Penghargaan ini diserahkan secara langsung di Jakarta pada Senin (1/12/2025).
Apresiasi ini diberikan kepada kepala daerah yang dinilai berada di garis depan dalam merancang dan menjalankan kebijakan yang berdampak langsung pada kesejahteraan masyarakat.
Total terdapat 19 Pemerintah Provinsi, 19 Pemerintah Kabupaten, dan 19 Pemerintah Kota yang ditetapkan sebagai penerima apresiasi berdasarkan keputusan tanggal 19 November 2025.
Salah satu penerima yang menonjol adalah Wali Kota Tual, Akhmad Yani Renuat, yang menerima penghargaan spesifik dalam kategori Pengendalian Inflasi Tingkat Kota.
Kota Tual berhasil membuktikan efektivitas kebijakannya dengan mengendalikan inflasi pada angka 4,16% (Year on Year) per Oktober 2025. Angka ini berada tepat di dalam rentang target sasaran nasional, yaitu 3-5%.
Lebih membanggakan, Kota Tual tercatat sebagai daerah dengan deviasi inflasi terendah, yakni sebesar 1,021.
Pencapaian ini menunjukkan keberhasilan pemerintah daerah dalam menjaga stabilitas harga dan daya beli masyarakat.

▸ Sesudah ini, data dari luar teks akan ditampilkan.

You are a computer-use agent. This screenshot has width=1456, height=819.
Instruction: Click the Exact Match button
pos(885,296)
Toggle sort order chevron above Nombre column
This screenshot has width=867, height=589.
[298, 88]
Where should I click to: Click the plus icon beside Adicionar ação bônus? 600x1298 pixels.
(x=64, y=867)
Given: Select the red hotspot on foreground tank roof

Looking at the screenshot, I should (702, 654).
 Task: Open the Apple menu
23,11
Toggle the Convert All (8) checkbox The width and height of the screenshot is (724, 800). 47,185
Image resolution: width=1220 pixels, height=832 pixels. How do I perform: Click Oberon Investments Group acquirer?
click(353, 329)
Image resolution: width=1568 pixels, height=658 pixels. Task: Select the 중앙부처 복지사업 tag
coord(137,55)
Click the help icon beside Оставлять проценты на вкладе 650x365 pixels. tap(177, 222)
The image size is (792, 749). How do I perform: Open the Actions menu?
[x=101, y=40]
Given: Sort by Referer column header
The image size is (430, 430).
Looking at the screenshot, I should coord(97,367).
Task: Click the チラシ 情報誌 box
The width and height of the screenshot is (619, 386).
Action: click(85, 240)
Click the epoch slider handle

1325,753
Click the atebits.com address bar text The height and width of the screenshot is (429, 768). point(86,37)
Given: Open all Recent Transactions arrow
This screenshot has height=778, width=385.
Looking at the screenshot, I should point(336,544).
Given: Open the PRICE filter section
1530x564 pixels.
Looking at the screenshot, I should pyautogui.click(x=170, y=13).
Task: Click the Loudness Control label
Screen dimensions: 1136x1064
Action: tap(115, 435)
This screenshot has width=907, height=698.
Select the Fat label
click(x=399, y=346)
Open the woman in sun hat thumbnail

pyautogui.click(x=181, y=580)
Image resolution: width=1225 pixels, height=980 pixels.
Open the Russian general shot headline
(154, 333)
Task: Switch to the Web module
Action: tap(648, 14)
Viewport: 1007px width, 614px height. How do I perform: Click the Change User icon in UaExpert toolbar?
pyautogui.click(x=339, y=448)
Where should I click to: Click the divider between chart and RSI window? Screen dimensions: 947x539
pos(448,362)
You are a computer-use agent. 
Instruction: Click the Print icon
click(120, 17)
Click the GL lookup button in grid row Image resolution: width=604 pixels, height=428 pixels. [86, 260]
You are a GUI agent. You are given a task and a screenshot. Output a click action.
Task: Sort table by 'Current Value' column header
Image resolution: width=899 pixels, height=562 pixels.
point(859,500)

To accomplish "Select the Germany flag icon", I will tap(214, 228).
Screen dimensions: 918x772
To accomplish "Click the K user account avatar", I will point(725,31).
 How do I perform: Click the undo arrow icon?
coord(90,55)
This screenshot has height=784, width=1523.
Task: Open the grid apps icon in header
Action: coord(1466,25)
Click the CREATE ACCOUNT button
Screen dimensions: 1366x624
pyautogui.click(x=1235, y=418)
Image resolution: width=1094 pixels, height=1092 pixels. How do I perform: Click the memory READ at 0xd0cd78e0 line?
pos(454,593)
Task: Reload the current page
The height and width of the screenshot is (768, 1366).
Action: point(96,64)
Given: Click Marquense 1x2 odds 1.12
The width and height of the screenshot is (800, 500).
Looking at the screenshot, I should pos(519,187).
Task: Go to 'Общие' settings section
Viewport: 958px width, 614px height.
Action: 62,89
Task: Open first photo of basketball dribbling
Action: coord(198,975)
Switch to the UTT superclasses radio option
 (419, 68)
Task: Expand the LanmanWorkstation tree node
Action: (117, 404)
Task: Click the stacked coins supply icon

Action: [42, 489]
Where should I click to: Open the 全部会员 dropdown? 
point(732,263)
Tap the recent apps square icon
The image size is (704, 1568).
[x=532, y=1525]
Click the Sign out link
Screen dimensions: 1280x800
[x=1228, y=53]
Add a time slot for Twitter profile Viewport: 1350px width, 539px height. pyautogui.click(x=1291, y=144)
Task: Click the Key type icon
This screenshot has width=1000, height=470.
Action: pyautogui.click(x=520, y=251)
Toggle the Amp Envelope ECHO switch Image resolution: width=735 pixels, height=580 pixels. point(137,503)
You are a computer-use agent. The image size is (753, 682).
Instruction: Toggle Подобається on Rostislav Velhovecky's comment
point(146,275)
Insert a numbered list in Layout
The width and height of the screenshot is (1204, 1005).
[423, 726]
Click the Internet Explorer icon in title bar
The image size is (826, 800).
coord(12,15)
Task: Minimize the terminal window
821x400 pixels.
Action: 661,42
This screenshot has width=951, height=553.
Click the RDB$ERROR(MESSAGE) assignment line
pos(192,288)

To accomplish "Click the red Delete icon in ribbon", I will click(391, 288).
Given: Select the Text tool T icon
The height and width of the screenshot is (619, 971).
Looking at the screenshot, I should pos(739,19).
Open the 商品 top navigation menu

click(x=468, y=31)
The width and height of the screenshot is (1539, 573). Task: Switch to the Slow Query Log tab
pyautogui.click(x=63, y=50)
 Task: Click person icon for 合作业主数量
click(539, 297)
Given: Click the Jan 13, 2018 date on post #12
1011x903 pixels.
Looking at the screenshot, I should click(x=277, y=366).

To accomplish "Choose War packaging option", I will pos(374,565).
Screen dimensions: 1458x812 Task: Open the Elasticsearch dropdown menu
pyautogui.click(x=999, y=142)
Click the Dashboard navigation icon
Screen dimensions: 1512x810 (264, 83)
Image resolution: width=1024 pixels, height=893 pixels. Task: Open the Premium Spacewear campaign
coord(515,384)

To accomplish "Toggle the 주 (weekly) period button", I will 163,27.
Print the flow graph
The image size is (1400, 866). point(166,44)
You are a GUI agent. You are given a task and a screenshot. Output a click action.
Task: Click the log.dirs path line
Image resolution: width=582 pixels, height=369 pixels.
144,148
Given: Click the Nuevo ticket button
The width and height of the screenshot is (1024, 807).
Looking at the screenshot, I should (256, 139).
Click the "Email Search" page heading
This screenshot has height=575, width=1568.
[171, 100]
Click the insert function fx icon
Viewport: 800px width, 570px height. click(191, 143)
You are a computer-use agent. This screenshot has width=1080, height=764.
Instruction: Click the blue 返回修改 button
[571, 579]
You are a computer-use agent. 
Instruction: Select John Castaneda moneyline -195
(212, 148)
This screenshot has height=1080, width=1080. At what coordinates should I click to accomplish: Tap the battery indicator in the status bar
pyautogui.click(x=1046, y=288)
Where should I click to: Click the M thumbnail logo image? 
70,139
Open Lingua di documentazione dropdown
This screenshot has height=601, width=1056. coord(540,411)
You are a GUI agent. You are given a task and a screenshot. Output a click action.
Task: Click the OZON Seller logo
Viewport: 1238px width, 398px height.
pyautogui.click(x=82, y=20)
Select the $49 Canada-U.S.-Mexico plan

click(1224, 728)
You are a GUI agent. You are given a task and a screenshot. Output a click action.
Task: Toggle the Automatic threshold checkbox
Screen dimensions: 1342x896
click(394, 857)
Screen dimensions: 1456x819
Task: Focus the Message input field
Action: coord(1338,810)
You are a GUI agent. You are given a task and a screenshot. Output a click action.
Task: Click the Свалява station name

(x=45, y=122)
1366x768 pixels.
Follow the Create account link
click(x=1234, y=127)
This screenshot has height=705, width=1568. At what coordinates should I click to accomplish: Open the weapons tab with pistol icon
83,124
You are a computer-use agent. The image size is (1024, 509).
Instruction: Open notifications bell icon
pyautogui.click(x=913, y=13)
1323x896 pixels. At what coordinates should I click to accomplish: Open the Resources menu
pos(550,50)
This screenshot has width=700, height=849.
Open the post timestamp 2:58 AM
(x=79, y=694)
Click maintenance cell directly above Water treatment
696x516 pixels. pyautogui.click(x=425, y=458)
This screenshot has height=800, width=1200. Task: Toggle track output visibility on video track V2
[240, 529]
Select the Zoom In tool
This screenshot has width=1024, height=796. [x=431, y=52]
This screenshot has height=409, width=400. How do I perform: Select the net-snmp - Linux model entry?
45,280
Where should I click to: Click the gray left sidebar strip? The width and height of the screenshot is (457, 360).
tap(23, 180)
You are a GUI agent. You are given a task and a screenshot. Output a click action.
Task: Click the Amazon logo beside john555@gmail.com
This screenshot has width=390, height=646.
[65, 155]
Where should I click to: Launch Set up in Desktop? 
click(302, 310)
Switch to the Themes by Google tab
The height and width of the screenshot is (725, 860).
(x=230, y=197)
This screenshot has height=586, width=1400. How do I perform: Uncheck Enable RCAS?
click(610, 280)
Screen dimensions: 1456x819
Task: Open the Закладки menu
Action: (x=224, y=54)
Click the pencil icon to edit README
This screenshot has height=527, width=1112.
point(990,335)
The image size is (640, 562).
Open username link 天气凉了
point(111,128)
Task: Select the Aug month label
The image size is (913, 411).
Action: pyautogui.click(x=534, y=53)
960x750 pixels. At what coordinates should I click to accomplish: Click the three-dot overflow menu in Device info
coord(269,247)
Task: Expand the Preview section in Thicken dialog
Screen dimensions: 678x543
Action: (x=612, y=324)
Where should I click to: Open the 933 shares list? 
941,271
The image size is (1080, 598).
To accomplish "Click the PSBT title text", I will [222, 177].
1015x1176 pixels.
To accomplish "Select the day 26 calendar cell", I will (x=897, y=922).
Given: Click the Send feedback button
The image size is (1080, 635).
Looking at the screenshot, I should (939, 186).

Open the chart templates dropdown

Penilaian apresiasi kinerja pemerintah daerah dibagi menjadi dua kategori besar:
- Kinerja Tata Kelola Penyelenggaraan Pemerintahan Daerah (Bobot 70% dari Kemendagri & 30% dari Kemengterian/Lembaga lainnya).
Kategori ini menilai aspek fundamental tata kelola pemerintahan. Indeks yang dinilai meliputi inovasi daerah, pengelolaan keuangan, pencapaian standar pelayanan minimal, hingga indeks integritas dari KPK, daya saing dari BRIN, dan pelayanan publik dari KemenPANRB. - Kinerja Akselerasi Pelaksanaan Program Strategis Nasional. Kategori ini fokus pada dampak nyata program daerah terhadap masyarakat, yang mencakup tujuh sektor prioritas (Penanggulangan Kemiskinan, Pengendalian Inflasi, Perbaikan Akses Layanan Pendidikan & Kesehatan, Penyerapan Tenaga Kerja, Pertumbuhan Ekonomi, Penurunan Ketimpangan Kesejahteraan).
Data dari berbagai indeks tersebut kemudian digabungkan menjadi indeks komposit, dikurasi, dan dibahas oleh dewan juri untuk menentukan pemenang.
Kegiatan apresiasi ini diharapkan menjadi langkah strategis untuk mendorong terwujudnya pemerintahan daerah yang lebih baik, partisipatif, dan inovatif, serta memastikan pembangunan yang berkelanjutan di seluruh Indonesia.
Wali Kota Renuat berharap, semoga pencapaian ini menjadi motivasi untuk terus bekerja lebih baik, memberikan pelayanan yang berkualitas, dan membawa daerah menuju kemajuan yang lebih gemilang.